**What is required**
There is a line containing "Screen dimensions: 1354x581" in the records below. Repeat it and every line after it, exactly, through the final line, but no pictures.

- - -

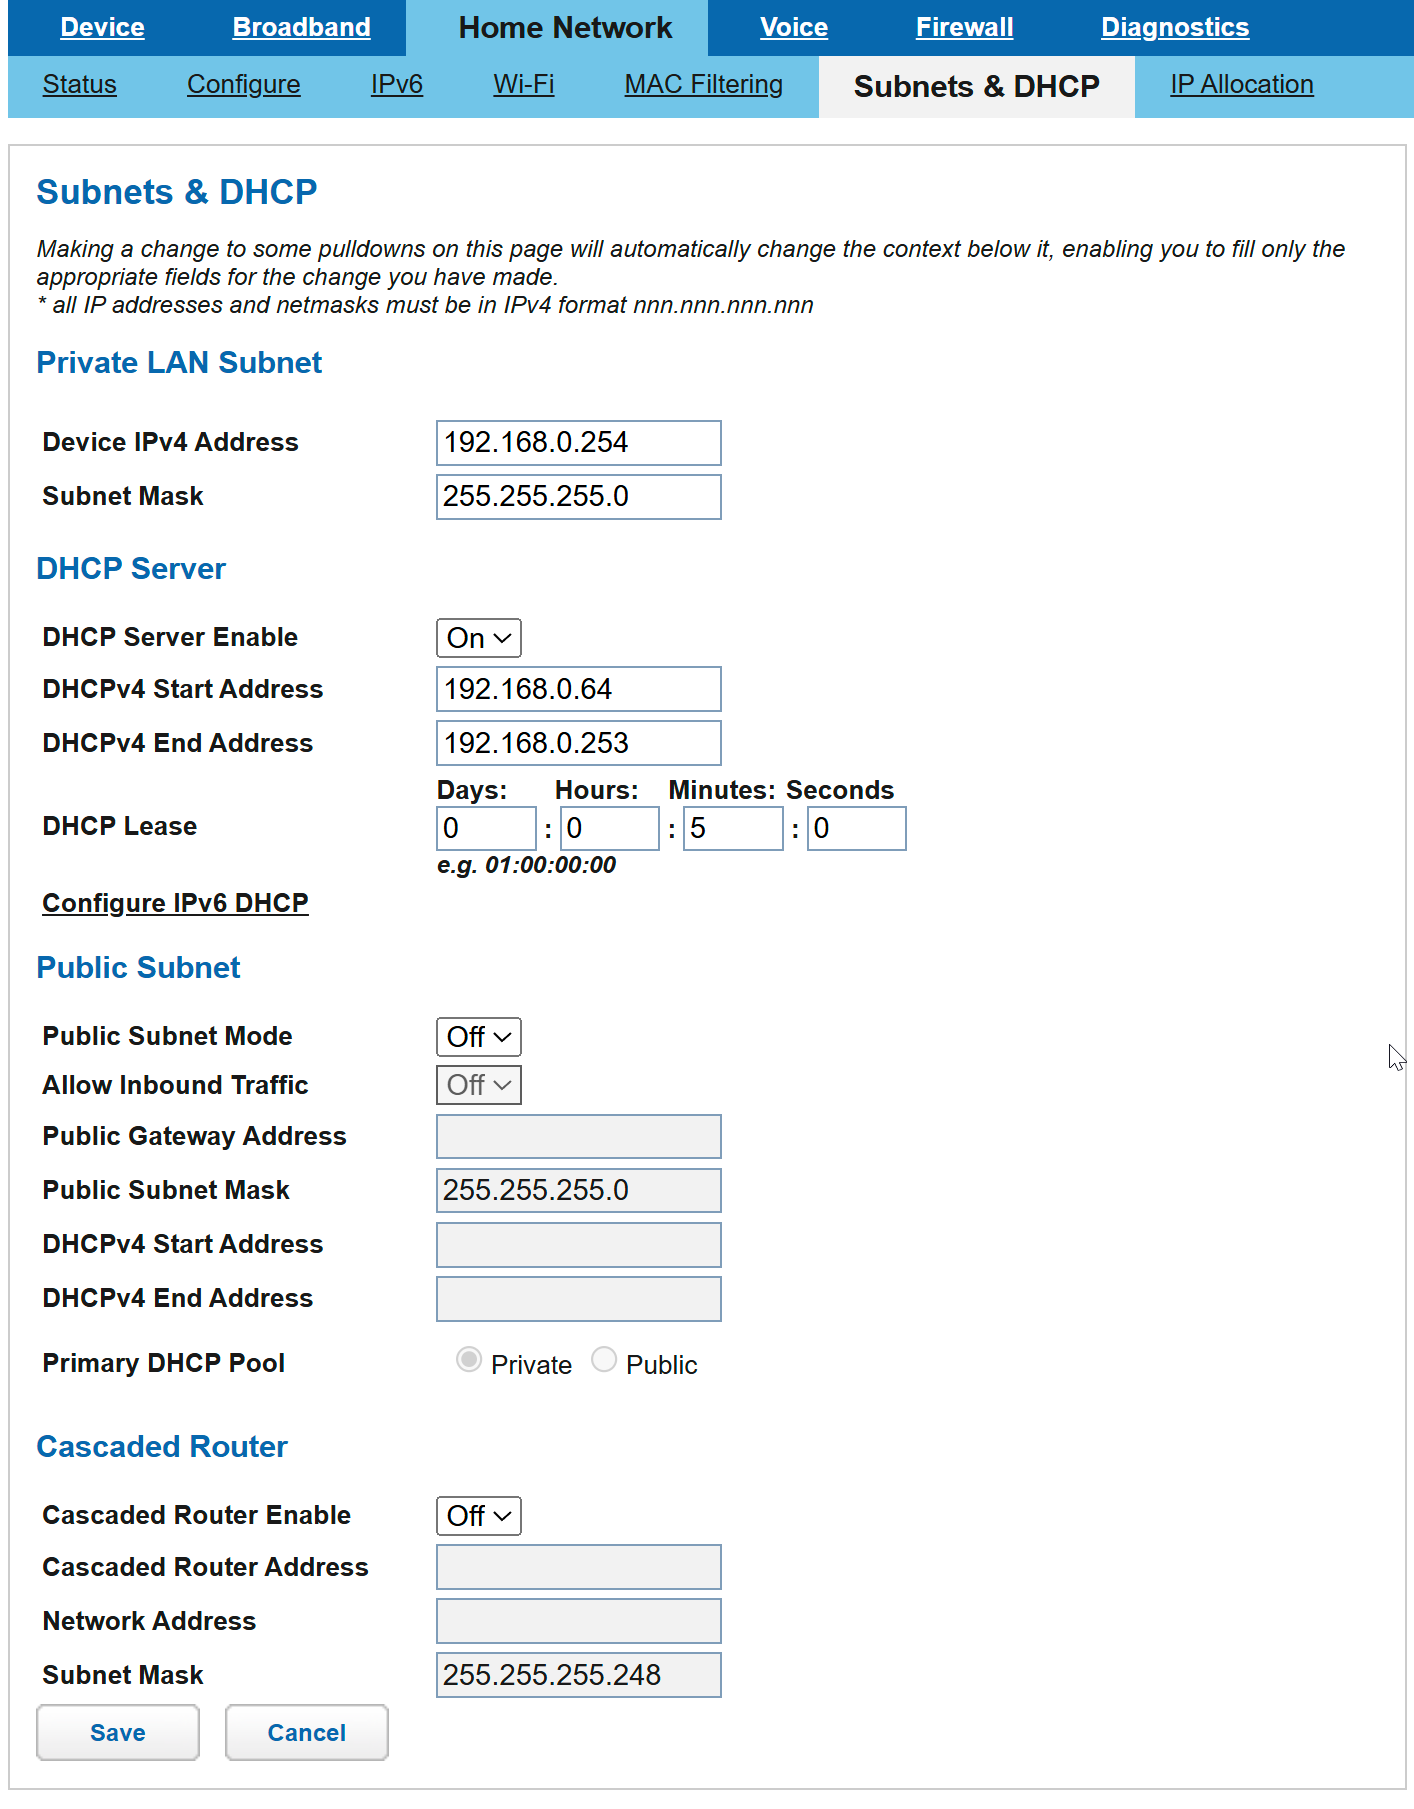The height and width of the screenshot is (1809, 1414).
Task: Select the Private DHCP pool radio button
Action: [468, 1360]
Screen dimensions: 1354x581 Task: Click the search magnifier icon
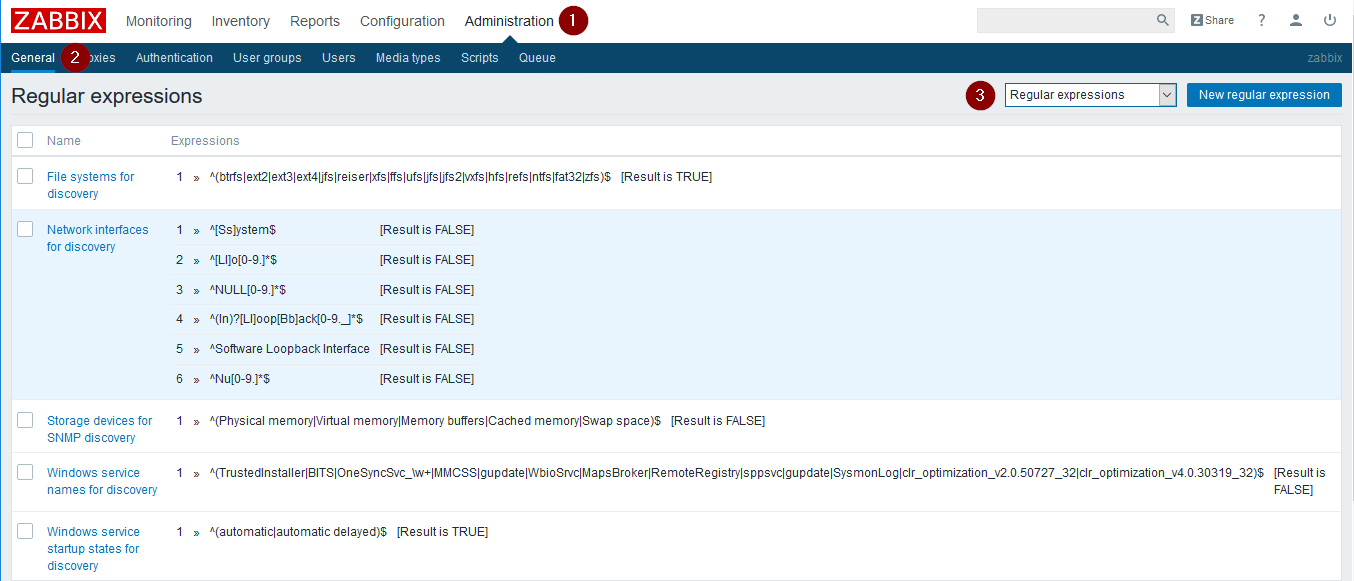coord(1162,20)
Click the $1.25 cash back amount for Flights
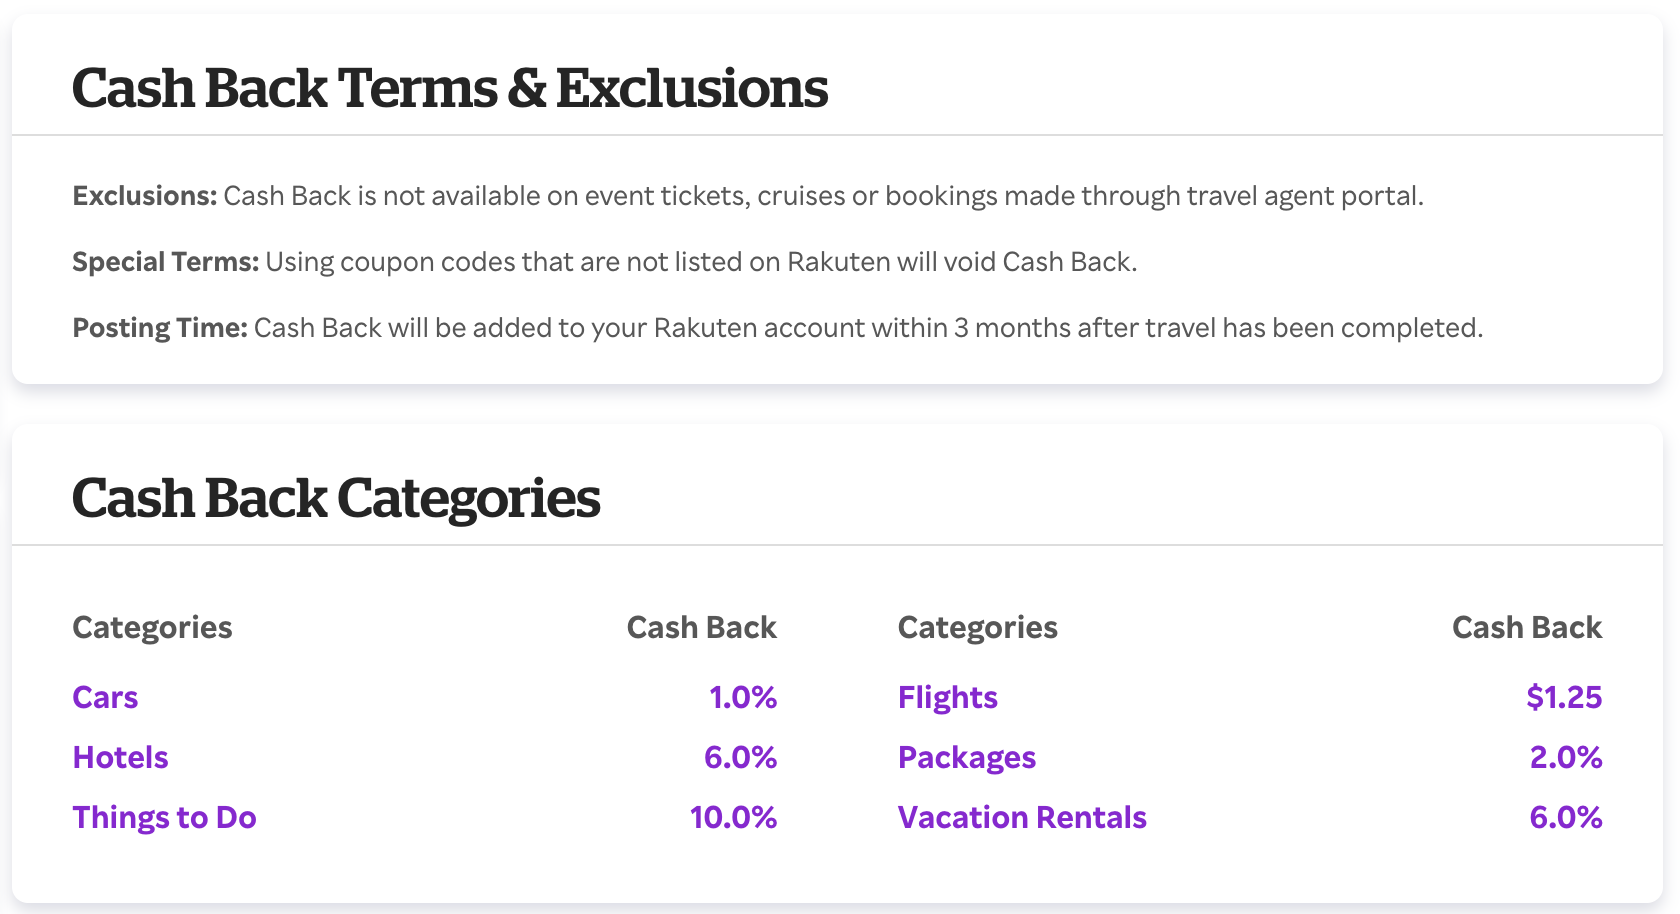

- - -

**Answer area**
Screen dimensions: 1354x581 Task: Click the search magnifier icon
coord(1162,20)
Click the $1.25 cash back amount for Flights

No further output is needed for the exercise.